Una dieta incerta e predatori temibili
La dieta di L. expectatus rimane avvolta nel mistero. Alcuni studi sulla struttura cranica e mandibolare di altri shuvosauridi indicano che questi animali potevano nutrirsi sia di piante che di animali. Smith ha osservato come molti animali dotati di becchi privi di denti siano comunque carnivori.
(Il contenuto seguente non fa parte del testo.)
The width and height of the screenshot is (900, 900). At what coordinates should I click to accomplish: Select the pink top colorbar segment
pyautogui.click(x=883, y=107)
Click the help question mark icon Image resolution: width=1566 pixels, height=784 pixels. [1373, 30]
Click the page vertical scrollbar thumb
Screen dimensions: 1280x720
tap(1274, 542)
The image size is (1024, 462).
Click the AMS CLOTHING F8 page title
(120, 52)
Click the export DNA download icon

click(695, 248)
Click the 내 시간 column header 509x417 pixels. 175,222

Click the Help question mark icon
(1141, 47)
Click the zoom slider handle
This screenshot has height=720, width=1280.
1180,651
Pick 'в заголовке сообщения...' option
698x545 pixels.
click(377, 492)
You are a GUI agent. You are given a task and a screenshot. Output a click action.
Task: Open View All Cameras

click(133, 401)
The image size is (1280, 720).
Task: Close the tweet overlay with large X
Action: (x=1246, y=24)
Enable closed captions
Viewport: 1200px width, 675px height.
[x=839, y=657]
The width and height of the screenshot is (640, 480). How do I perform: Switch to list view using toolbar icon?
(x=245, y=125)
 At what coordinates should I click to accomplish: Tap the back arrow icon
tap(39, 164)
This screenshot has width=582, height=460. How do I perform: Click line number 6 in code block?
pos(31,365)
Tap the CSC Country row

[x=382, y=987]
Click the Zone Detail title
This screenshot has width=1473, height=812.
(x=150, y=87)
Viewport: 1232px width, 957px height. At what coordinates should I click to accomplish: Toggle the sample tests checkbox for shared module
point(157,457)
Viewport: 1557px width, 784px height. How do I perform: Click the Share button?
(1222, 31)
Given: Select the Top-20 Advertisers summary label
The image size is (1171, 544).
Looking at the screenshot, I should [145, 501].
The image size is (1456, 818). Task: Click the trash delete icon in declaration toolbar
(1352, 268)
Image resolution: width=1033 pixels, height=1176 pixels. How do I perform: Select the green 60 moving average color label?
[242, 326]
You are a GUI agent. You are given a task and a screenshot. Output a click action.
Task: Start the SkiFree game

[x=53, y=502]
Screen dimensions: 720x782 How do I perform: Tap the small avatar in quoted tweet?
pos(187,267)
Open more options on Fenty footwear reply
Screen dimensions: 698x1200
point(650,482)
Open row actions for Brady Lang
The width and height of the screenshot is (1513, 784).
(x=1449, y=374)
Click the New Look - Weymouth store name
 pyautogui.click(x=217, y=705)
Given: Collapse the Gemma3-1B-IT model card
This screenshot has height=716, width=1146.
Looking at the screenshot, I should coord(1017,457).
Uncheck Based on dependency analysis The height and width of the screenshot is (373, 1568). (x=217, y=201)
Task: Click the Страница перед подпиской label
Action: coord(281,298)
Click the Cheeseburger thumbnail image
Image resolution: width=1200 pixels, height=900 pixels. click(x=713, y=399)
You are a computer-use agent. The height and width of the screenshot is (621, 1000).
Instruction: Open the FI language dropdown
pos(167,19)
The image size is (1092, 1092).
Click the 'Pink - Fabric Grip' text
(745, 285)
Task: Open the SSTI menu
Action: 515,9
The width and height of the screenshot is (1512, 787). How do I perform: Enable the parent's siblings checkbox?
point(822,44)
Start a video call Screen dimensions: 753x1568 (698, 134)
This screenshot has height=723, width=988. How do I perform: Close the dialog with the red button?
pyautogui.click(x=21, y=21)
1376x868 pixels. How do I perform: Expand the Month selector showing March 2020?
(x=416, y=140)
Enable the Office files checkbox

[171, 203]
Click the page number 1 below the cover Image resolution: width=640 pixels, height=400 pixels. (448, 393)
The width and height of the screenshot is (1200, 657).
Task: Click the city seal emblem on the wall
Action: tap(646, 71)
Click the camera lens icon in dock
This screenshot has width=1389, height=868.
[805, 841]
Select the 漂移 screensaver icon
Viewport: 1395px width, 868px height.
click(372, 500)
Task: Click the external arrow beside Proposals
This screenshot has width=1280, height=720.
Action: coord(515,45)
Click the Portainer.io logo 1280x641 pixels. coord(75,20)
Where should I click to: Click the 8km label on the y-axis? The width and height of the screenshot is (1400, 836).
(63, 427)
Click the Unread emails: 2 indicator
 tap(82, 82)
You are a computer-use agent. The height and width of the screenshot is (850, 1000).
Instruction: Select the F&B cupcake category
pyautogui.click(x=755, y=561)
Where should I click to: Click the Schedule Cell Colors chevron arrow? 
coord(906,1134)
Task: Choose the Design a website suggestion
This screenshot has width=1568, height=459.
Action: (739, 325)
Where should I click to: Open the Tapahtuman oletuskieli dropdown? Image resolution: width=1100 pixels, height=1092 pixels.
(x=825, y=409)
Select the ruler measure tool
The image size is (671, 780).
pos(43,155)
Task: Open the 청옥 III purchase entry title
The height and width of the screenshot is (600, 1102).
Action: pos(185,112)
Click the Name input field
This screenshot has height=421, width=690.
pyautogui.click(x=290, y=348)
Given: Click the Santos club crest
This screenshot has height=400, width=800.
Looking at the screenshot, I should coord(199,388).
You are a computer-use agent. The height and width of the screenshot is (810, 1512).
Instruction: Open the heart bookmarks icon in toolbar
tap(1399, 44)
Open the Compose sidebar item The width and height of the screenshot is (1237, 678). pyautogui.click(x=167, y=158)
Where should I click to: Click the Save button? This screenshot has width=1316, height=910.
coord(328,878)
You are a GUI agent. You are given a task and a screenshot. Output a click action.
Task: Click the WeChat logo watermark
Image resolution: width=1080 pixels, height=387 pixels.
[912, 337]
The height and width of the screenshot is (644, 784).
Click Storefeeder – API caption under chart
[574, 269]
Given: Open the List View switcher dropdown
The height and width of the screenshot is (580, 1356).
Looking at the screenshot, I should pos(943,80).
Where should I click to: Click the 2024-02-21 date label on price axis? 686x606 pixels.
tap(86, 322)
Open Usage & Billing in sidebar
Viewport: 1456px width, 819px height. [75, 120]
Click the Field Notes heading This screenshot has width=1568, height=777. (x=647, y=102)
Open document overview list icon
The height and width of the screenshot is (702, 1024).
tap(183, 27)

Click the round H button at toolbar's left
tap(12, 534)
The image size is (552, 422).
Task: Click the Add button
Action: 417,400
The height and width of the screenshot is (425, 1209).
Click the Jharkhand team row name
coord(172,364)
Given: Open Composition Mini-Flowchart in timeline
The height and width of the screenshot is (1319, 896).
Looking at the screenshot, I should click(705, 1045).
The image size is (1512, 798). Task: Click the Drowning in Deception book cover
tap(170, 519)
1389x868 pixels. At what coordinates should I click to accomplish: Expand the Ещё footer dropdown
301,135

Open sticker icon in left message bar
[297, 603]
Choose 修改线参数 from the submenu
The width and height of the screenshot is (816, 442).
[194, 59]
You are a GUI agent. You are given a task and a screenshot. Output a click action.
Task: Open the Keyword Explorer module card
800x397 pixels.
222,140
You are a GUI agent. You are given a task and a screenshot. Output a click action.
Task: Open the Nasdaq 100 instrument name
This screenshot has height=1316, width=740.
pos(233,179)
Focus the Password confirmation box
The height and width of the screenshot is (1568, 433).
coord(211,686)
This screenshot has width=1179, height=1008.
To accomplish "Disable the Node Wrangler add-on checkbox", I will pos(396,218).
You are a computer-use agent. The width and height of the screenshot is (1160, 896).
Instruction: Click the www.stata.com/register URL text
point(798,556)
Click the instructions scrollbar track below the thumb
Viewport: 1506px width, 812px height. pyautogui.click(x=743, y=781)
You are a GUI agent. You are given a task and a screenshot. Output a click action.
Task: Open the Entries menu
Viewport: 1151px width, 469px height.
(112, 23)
Tenendo conto della loro evoluzione da carnivori terrestri, si può ipotizzare che L. expectatus fosse almeno onnivoro, se non esclusivamente carnivoro.
Inoltre, questo affascinante shuvosauride potrebbe essere stato a sua volta preda. Predatori di dimensioni maggiori come i fitosauri, che possedevano lunghi muso, e Vivaron, un lontano parente dei coccodrilli, potrebbero averlo cacciato, dimostrando così l’arduo equilibrio predator-prey nell’ecosistema dell’epoca.
Questa scoperta favorisce una maggiore comprensione del panorama paleoecologico durante il tardo Triassico e getta nuova luce sulle dinamiche di vita di un’era preistorica affascinante.
Fonti: Science Direct, Natural History Museum of Los Angeles County.